[Records from a dataset]

════════════════════

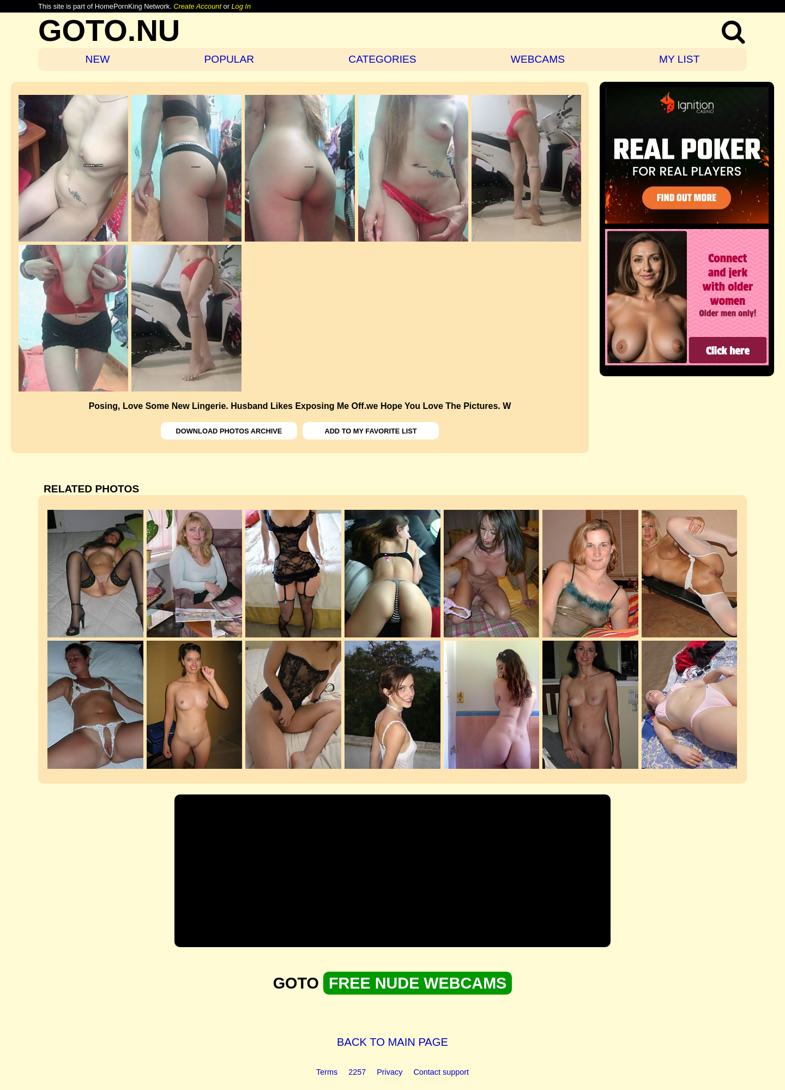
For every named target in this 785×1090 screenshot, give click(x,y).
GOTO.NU (109, 30)
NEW (98, 59)
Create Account (197, 6)
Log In (241, 6)
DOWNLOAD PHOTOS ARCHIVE (229, 431)
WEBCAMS (538, 59)
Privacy (389, 1072)
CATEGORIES (382, 59)
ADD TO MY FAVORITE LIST (370, 431)
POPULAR (229, 59)
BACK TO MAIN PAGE (392, 1042)
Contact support (441, 1072)
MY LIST (679, 59)
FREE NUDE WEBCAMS (417, 983)
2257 (357, 1072)
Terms (326, 1072)
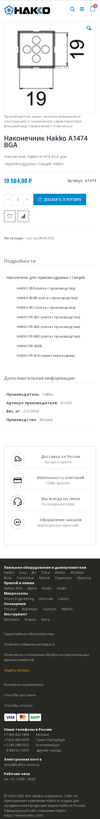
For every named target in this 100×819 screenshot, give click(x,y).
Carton (63, 598)
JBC (34, 572)
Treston (10, 609)
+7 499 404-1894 (16, 734)
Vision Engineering (19, 598)
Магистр (84, 577)
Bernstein (12, 619)
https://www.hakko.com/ (23, 815)
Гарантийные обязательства (29, 633)
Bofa (8, 577)
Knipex (30, 619)
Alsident (76, 572)
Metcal (44, 577)
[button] (89, 32)
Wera (45, 619)
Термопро (63, 577)
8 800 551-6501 (18, 750)
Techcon (49, 609)
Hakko (9, 572)
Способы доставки (20, 695)
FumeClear (25, 577)
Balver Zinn (13, 588)
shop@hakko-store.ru (21, 764)
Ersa (23, 572)
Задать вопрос (17, 670)
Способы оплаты (18, 705)
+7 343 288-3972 (16, 744)
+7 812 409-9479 (16, 739)
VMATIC (67, 609)
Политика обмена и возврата (29, 644)
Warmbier (30, 609)
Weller (60, 572)
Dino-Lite (46, 598)
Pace (46, 572)
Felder (47, 588)
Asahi (61, 588)
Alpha (32, 588)
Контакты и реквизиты (23, 684)
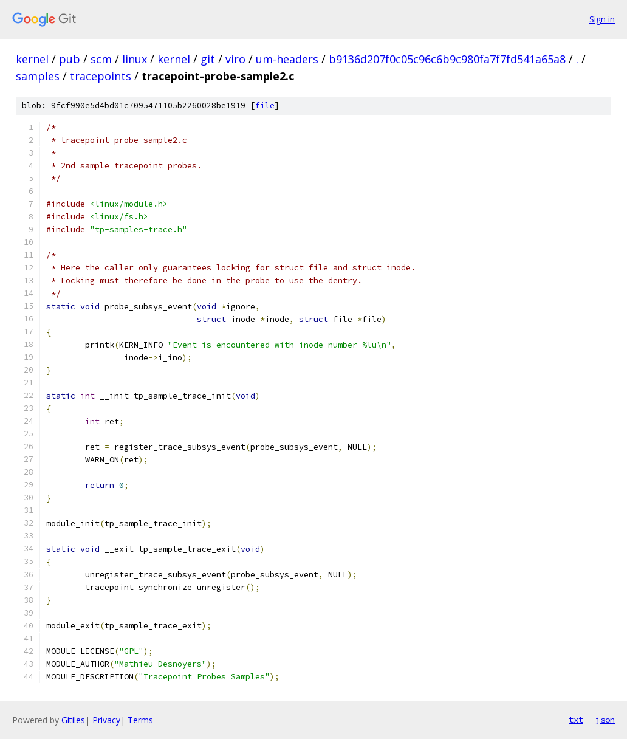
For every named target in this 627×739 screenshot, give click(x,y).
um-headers (287, 59)
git (207, 59)
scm (101, 59)
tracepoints (100, 76)
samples (38, 76)
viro (235, 59)
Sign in (602, 19)
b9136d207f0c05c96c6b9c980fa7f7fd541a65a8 (447, 59)
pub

════════════════════

Copy all the rows above word for word, leaving out the pictures.

For every named target in this 785×1090 screenshot, give click(x,y).
GOTO.NU (109, 30)
NEW (98, 59)
Create Account (197, 6)
Log In (241, 6)
DOWNLOAD PHOTOS ARCHIVE (229, 431)
WEBCAMS (538, 59)
Privacy (389, 1072)
CATEGORIES (382, 59)
ADD TO MY FAVORITE LIST (370, 431)
POPULAR (229, 59)
BACK TO MAIN PAGE (392, 1042)
Contact support (441, 1072)
MY LIST (679, 59)
FREE NUDE WEBCAMS (417, 983)
2257 (357, 1072)
Terms (326, 1072)
For every named target in this 100×819 screenshot, give click(x,y).
Carton (63, 598)
JBC (34, 572)
Treston (10, 609)
+7 499 404-1894 (16, 734)
Vision Engineering (19, 598)
Магистр (84, 577)
Bernstein (12, 619)
https://www.hakko.com/ (23, 815)
Гарантийные обязательства (29, 633)
Bofa (8, 577)
Knipex (30, 619)
Alsident (76, 572)
Metcal (44, 577)
[button] (89, 32)
Wera (45, 619)
Термопро (63, 577)
8 800 551-6501 (18, 750)
Techcon (49, 609)
Hakko (9, 572)
Способы доставки (20, 695)
FumeClear (25, 577)
Balver Zinn (13, 588)
shop@hakko-store.ru (21, 764)
Ersa (23, 572)
Задать вопрос (17, 670)
Способы оплаты (18, 705)
+7 343 288-3972 (16, 744)
+7 812 409-9479 (16, 739)
VMATIC (67, 609)
Политика обмена и возврата (29, 644)
Warmbier (30, 609)
Weller (60, 572)
Dino-Lite (46, 598)
Pace (46, 572)
Felder (47, 588)
Asahi (61, 588)
Alpha (32, 588)
Контакты и реквизиты (23, 684)
For every named target in this 627×739 screenshot, give click(x,y).
um-headers (287, 59)
git (207, 59)
scm (101, 59)
tracepoints (100, 76)
samples (38, 76)
viro (235, 59)
Sign in (602, 19)
b9136d207f0c05c96c6b9c980fa7f7fd541a65a8 (447, 59)
pub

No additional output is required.